Tandis qu’il officiait chez Dre dans un registre hip-hop (tout en offrant un contre-point féminin aux saillies de rappeurs plus musclés), Anderson . Paak signe avec Malibu un album résolument soul ou RnB, pétri d’influences venues des années 50 et qu’on rapprochera assez aisément de son EP, Cover Art, sorti en 2013 et qui reprenait (pour faire bref) des titres écrits originellement par des artistes noirs et popularisés par des blancs. A titre personnel, nous étions tombés en arrêt devant sa voix plus que devant toute autre chose en 2014 en découvrant son précédent album, Venice, qui n’avait déjà pas grand-chose à envier à ce Malibu. Etrangement, peu de journalistes se sont engouffrés, parlant de .Paak, dans la veine biographique, à croire que sa seule présence sur le disque de Dre suffisait à lui valoir le titre de « nouveau phénomène soul » et qu’il n’était dès lors plus vraiment la peine d’écouter sa musique et ses textes ou de rattacher le travail de .Paak à l’histoire du genre. Le problème avec les « musiques de noir » est que personne n’y connaît rien et qu’on finit par ranger dans la même catégorie des choux et des steaks hachés.

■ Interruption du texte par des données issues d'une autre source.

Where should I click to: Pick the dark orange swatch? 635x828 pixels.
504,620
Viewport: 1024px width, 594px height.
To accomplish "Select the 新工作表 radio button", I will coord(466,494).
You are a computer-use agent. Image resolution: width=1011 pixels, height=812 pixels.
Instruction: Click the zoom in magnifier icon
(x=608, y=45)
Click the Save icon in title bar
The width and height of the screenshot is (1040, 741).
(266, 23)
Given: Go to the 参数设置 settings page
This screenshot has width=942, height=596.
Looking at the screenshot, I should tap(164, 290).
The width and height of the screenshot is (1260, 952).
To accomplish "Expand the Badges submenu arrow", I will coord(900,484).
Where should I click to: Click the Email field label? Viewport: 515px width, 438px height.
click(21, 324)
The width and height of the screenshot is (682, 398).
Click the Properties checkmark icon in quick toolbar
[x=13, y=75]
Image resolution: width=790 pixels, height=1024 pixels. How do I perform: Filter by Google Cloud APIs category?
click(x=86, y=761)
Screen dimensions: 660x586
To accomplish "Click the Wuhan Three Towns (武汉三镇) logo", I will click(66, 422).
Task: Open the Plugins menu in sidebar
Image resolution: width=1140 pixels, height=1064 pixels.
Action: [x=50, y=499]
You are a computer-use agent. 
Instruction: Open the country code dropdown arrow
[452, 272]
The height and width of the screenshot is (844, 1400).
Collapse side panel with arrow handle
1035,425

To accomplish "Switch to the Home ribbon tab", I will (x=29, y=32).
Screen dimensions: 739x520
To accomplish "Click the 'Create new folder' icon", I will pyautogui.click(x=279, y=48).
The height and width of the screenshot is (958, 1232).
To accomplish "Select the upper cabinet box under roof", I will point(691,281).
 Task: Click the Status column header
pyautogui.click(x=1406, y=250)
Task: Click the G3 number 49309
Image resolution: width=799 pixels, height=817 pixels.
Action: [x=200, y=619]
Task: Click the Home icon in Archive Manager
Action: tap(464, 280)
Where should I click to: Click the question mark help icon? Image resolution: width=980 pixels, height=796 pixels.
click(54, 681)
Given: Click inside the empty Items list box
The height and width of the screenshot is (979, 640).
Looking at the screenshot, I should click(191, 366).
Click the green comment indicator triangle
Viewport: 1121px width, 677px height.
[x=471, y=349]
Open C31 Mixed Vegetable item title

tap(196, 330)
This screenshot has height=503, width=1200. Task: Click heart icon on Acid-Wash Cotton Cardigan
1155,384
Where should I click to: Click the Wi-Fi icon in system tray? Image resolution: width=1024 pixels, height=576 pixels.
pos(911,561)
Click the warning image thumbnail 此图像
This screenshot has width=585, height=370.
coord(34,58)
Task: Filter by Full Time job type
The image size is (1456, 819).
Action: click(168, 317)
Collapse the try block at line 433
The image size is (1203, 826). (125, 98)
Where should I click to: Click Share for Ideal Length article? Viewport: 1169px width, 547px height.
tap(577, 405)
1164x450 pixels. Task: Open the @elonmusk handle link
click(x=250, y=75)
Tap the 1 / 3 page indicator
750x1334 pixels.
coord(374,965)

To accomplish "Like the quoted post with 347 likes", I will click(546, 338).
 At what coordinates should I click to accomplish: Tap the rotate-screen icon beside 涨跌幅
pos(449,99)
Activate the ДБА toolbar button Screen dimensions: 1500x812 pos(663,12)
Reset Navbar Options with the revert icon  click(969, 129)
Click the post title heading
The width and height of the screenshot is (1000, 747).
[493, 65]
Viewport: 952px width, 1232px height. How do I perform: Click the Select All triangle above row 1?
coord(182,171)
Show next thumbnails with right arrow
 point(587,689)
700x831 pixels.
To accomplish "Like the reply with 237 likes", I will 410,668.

Dans le milieu hip-hop soul, Anderson .Paak a pourtant une histoire assez incroyable. Originaire de Compton, le garçon est un métis noir-coréen dont la mère travaillait dans une entreprise de production de fraises. Son père était un homme tout à fait comme il faut avant de sombrer dans l’alcoolisme et la drogue et de finir plombé pour voie de faits par une condamnation à une quinzaine d’années de prison. Le bonhomme disparaît du tableau de famille alors que Brandon a 7 ans et celui-ci se retranche dans la foi et la musique. L’histoire est plus ou moins contée dans The Bird, le premier morceau de l’album. Brandon est un jeune homme solitaire, pas du tout impliqué dans les bandes de jeunes qui sillonnent le territoire de cette banlieue ultraviolente de Los Angeles. Elevé par sa mère et auprès de sa sœur, la future star, que la pochette de son album représente assis au piano, apprend en fait à l’Eglise à jouer de la batterie, instrument qui reste son outil de travail n°1 et explique, sur ses morceaux, la prévalence des rythmiques sur l’accompagnement. Malibu a des airs de soul-jazz plus que de toute autre chose. C’est une limite de ce disque qui ne brille pas par le caractère excitant de ses mélodies : la musique est là avant tout pour battre la mesure. La production aura beau convoquer des trésors d’inventivité et en rajouter (parfois) dans tous les coins : Malibu est un disque qui met en scène un chanteur de piano bar accompagné d’un vieil orchestre fifties où un trompettiste en coin joue à contre- temps tandis qu’un batteur ultra-cool propose un tempo sur lequel le chanteur (au piano) tricote des mélodies vocales. Cette construction musicale explique pourquoi la soul de Anderson .Paak n’est pas une soul haute en couleurs, ni particulièrement séduisante au premier abord. Ce n’est pas une musique qui fait danser ou qui est susceptible finalement de plaire au plus grand nombre. Tout ramène ici au chanteur, à ce qu’il raconte, à ce qu’il propose vocalement. On peut aimer cela mais aussi trouver que c’est un peu court. C’est une histoire de goût. Heart Don’t Stand A Chance, le deuxième morceau sucré de Malibu, est un bel exemple de tout ceci dans la mesure où on y voit bien la mise en scène complète d’une musique et d’une production illustrative dont le but est uniquement de mettre en valeur les modulations et les changements de registre somptueux du chanteur.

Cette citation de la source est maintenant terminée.